TASK INPUTS ▸
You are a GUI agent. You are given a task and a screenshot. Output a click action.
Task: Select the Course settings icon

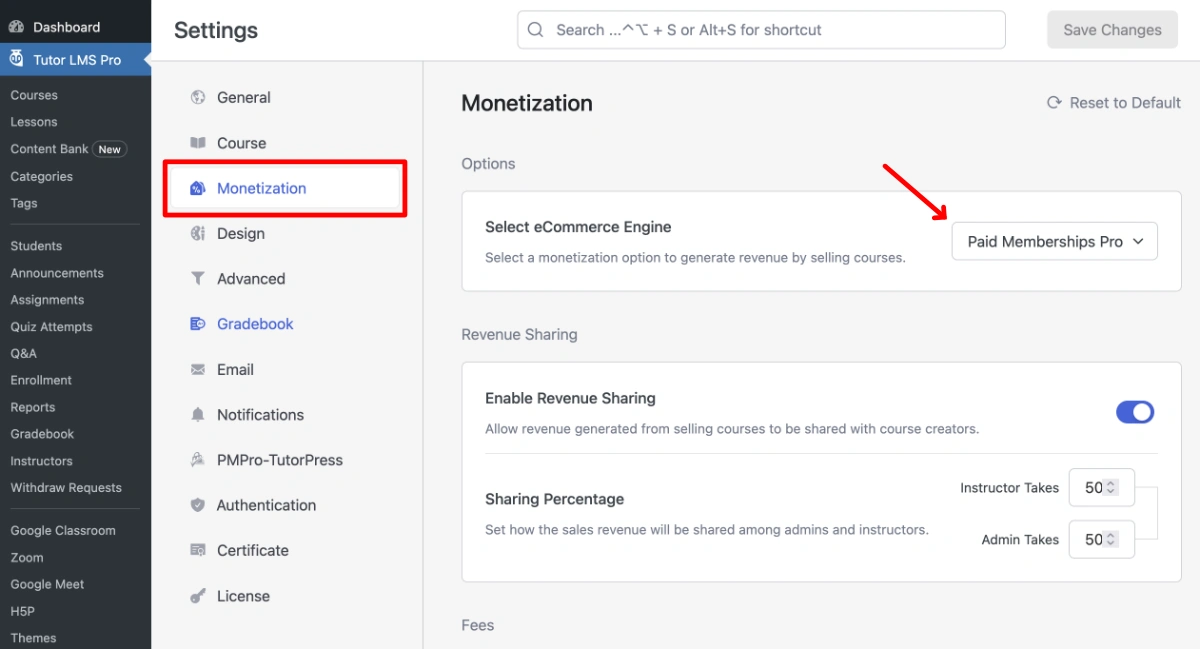click(x=198, y=142)
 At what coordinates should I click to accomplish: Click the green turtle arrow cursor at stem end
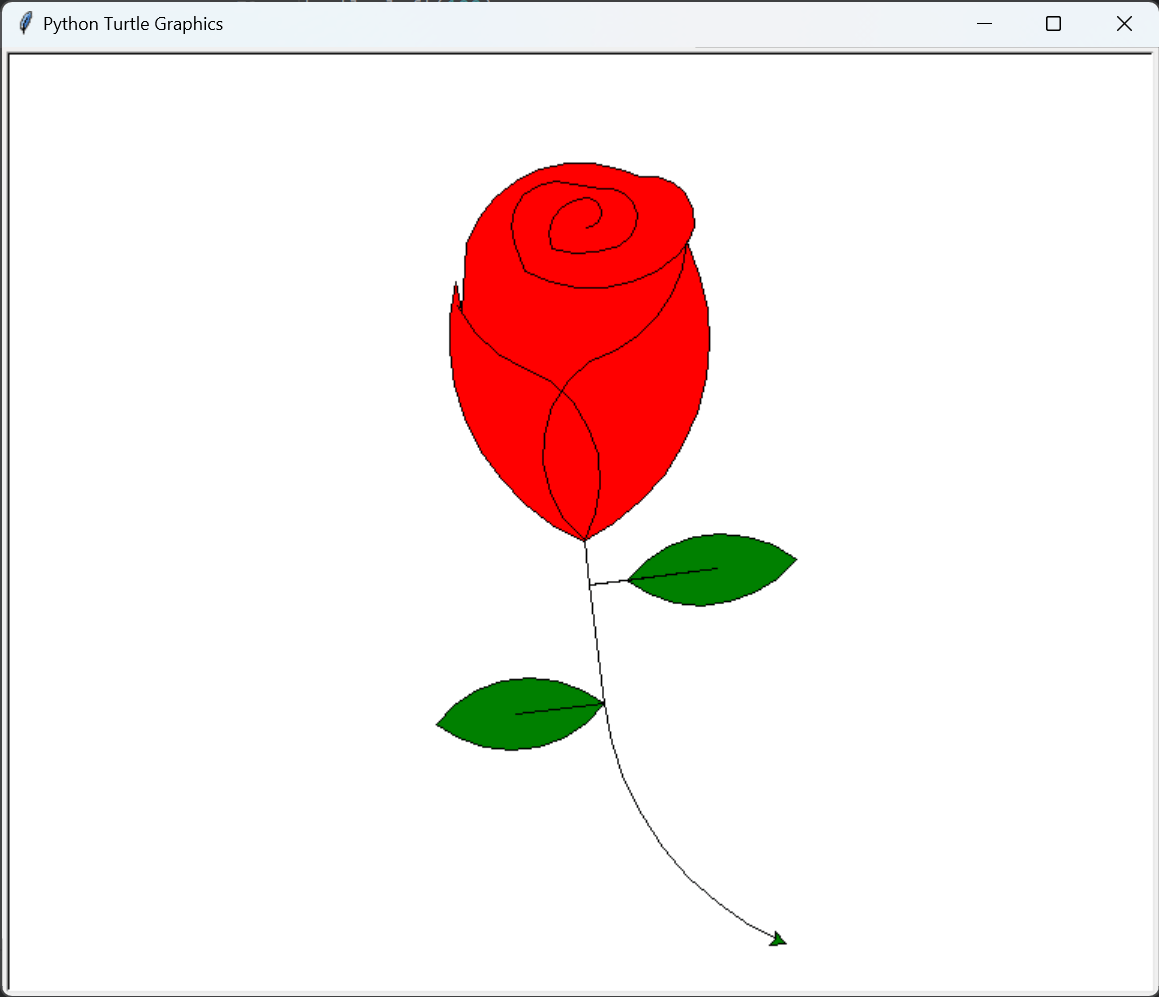coord(778,938)
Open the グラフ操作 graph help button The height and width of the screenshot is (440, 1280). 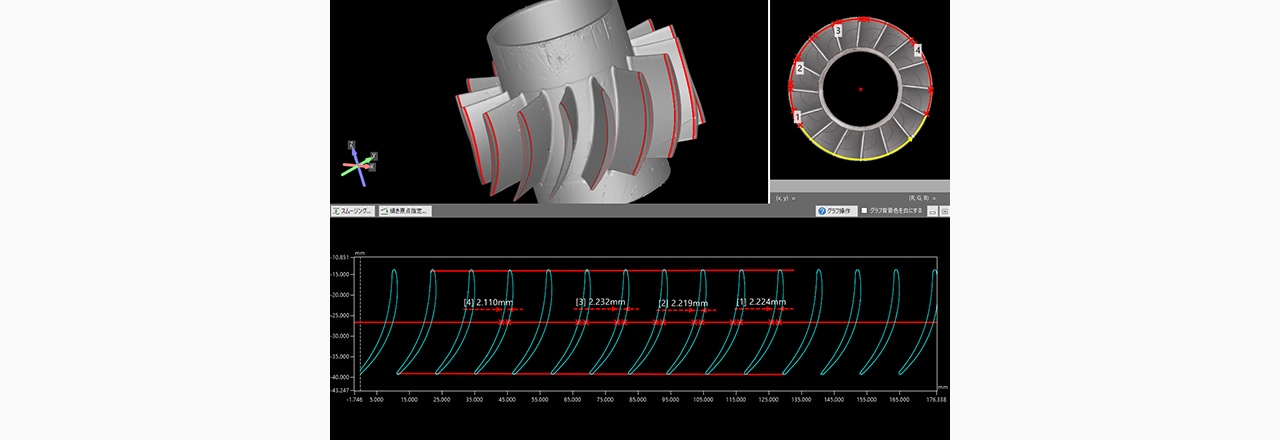click(835, 211)
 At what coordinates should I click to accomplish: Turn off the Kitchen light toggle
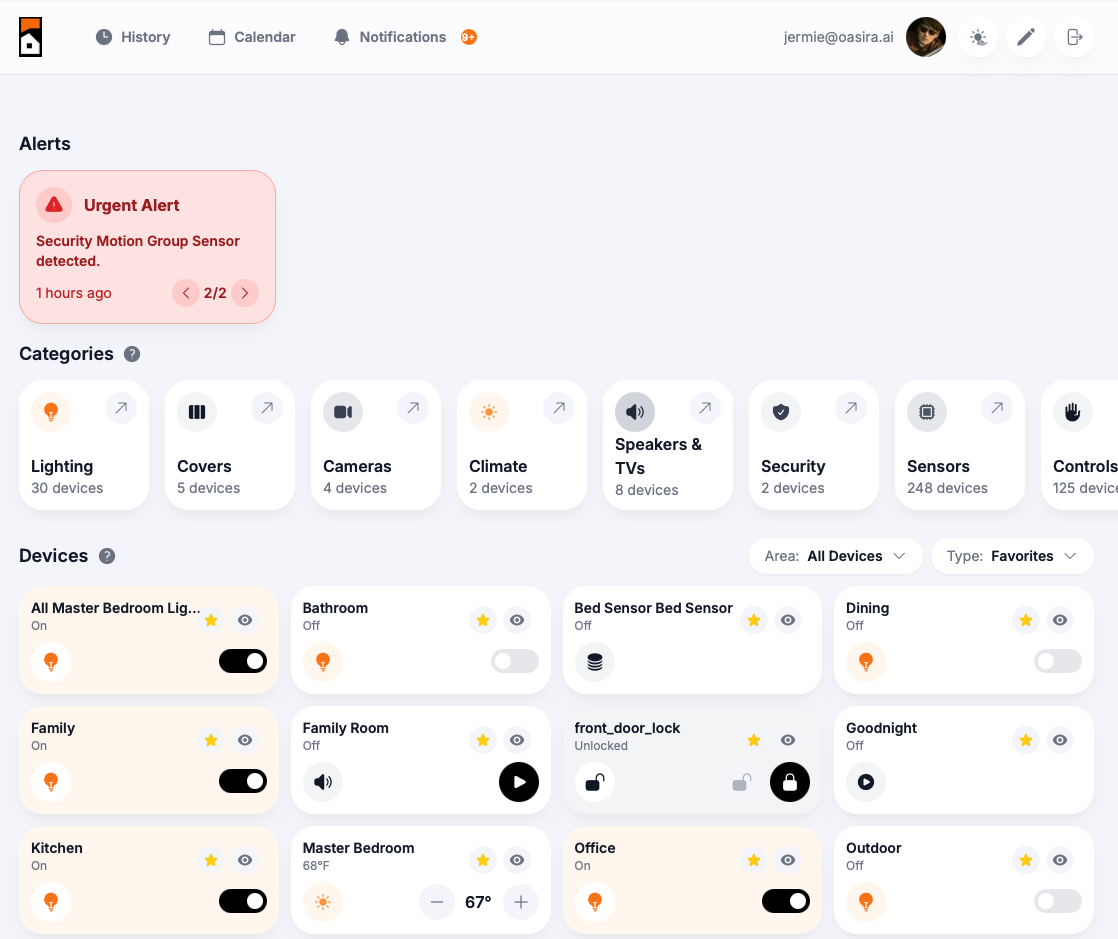243,901
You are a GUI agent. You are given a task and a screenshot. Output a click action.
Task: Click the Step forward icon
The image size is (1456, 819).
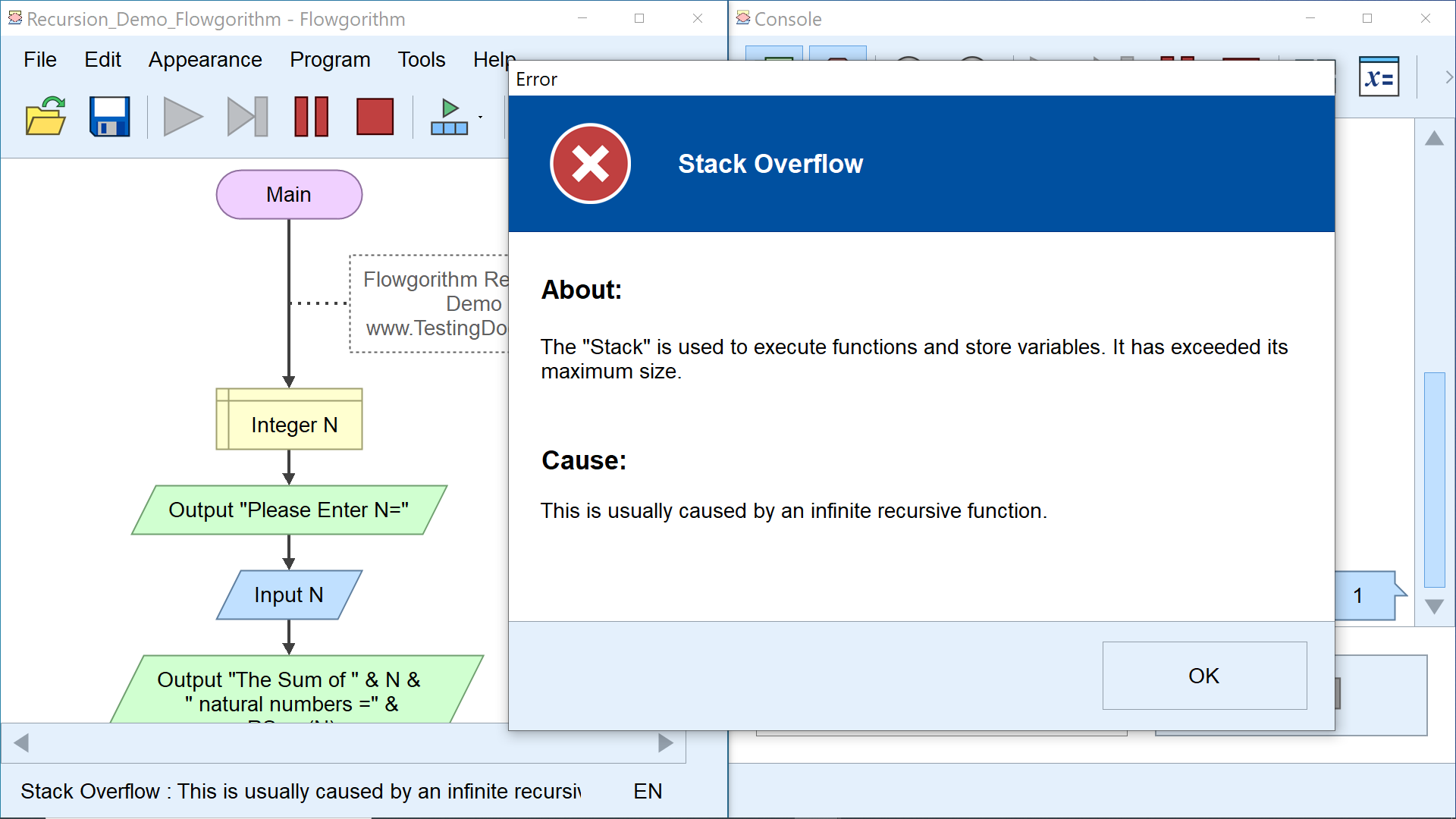click(x=247, y=117)
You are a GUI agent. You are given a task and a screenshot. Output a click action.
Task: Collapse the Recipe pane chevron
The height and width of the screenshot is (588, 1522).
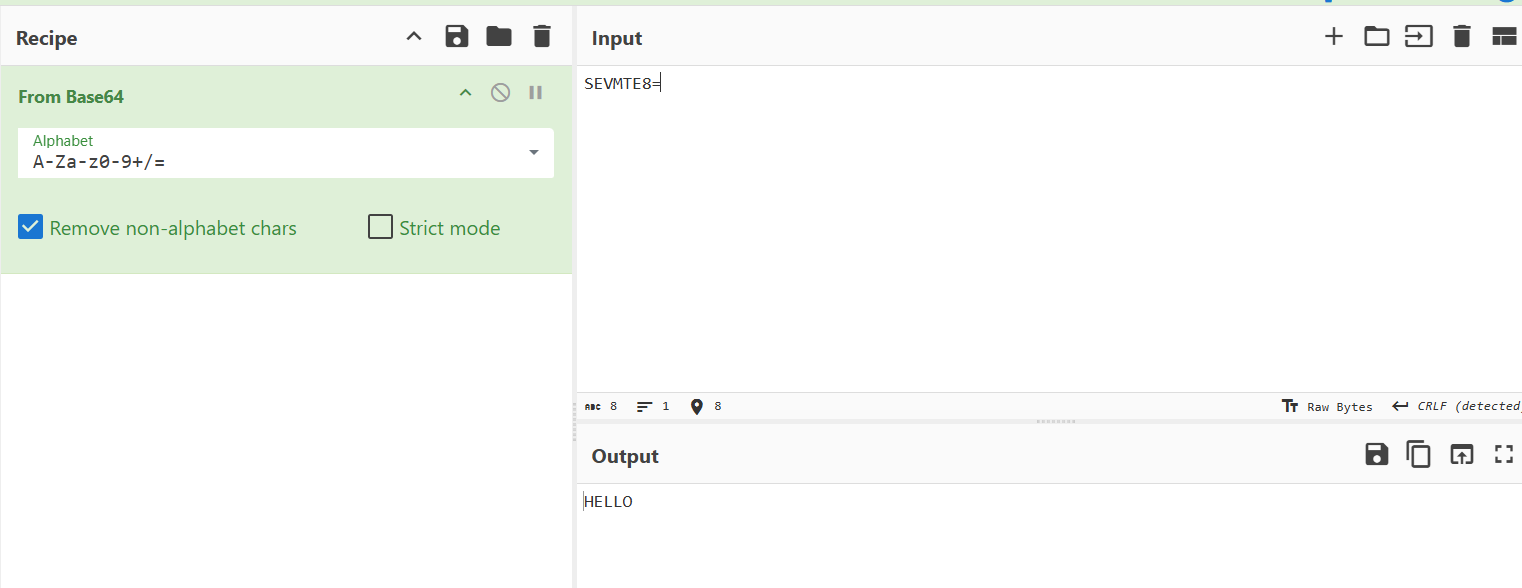[x=414, y=37]
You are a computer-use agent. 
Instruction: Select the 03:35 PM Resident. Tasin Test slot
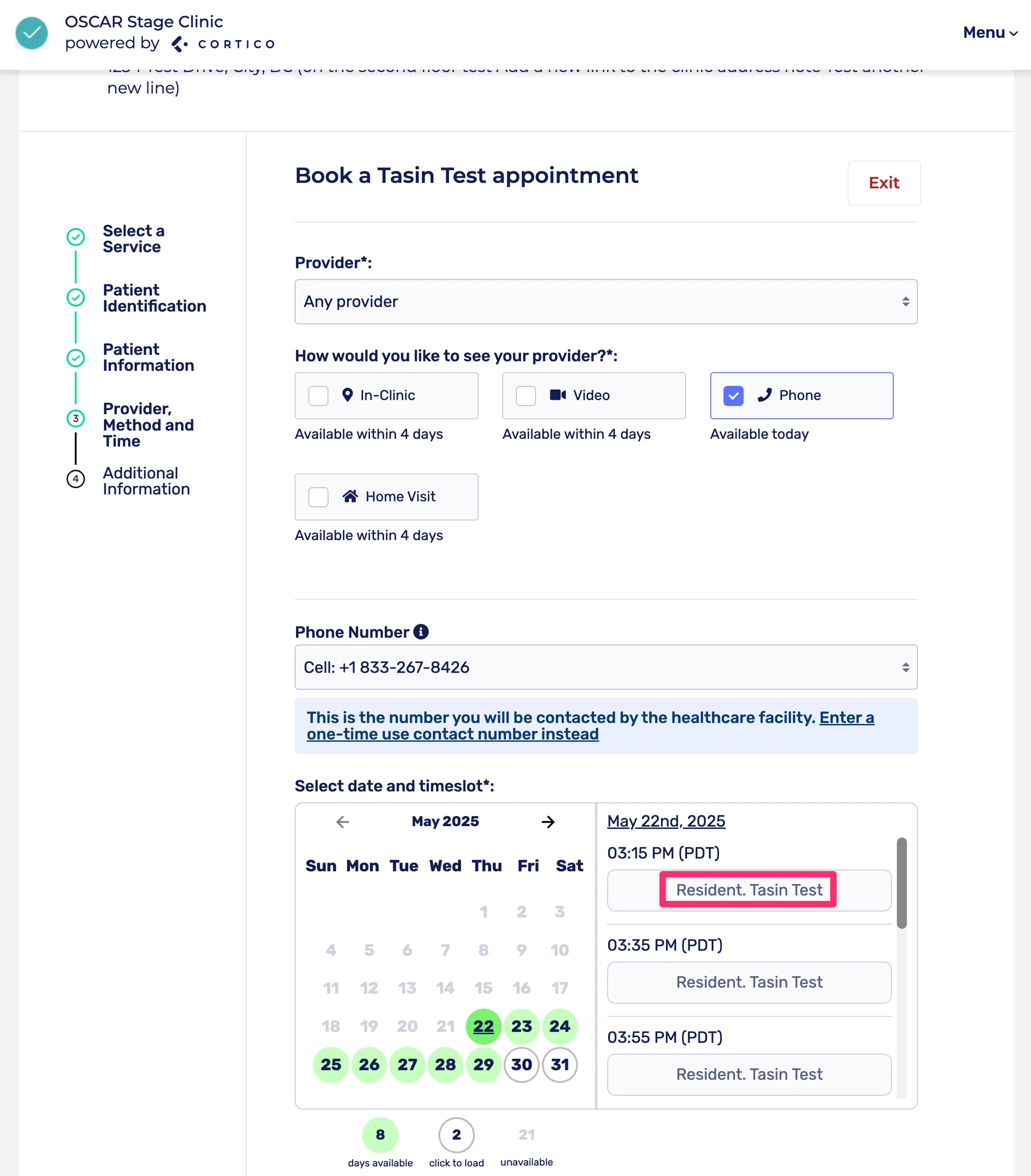pyautogui.click(x=749, y=982)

AIM ▸ Gather every line of the records above that contains the string "what", and copy each one in full.

SOLVED EXERCISE ▸
 At what coordinates should I click to accomplish: Click the green turtle arrow cursor at stem end
 At what coordinates should I click to accomplish: Turn off the Kitchen light toggle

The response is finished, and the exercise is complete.